Collected data

::::

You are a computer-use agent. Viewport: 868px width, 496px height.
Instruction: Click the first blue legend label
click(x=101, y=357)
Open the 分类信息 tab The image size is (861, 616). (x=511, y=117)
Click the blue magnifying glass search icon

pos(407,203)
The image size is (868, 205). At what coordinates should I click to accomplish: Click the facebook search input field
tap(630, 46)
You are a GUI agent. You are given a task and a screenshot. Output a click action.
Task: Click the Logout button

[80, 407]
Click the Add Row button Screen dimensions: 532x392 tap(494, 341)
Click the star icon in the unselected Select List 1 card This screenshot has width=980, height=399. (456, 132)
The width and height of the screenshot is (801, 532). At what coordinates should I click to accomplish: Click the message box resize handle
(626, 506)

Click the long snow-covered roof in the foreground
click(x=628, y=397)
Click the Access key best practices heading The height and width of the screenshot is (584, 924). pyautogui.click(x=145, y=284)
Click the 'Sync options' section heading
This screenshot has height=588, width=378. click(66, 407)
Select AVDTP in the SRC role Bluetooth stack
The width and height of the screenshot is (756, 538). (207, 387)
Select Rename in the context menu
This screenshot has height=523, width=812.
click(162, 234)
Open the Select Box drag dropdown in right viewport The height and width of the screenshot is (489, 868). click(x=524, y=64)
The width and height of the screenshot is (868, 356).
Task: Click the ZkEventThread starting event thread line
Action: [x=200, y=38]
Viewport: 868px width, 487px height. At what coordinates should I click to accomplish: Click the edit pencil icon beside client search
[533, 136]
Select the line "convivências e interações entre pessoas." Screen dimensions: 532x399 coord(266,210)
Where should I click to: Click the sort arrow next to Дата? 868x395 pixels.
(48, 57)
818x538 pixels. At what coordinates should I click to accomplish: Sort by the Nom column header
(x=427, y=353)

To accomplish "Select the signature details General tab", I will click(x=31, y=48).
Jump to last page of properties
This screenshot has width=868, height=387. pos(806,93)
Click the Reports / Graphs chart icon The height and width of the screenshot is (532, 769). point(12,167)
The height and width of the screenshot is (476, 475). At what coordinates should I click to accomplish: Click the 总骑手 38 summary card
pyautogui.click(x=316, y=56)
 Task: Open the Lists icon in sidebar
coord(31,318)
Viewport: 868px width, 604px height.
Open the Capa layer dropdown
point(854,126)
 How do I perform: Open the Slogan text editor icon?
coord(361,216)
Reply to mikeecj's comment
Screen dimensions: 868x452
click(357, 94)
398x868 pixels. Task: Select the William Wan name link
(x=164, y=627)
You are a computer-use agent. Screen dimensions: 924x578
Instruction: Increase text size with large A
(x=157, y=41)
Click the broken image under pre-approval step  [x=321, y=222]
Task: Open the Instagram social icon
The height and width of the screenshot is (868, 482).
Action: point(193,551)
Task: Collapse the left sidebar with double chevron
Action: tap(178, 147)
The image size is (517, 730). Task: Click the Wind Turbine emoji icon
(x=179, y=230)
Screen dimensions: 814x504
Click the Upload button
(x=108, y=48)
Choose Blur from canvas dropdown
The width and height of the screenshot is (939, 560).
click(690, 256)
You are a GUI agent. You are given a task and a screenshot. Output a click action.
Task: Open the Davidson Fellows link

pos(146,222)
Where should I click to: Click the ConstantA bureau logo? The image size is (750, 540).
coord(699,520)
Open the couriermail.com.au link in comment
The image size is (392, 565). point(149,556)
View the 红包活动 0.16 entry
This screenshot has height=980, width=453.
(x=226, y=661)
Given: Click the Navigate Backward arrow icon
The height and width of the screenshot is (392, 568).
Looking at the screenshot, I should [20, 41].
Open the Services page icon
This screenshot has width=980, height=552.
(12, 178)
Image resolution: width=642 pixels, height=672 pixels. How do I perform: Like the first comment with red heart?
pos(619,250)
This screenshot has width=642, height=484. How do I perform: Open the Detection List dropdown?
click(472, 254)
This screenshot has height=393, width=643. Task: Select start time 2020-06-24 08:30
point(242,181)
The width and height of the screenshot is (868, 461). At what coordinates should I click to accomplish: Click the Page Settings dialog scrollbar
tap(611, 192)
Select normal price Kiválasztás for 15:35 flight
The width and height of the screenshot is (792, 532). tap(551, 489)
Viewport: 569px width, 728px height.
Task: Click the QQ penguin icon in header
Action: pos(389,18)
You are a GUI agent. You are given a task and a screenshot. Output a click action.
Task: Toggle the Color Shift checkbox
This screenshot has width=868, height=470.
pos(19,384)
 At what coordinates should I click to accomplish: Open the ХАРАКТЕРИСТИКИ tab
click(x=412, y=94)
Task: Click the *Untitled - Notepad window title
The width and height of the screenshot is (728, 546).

::::

### Work request
Determine the number of lines above holding the string "computer". Reply with it and nothing more.

### Solution to this task
2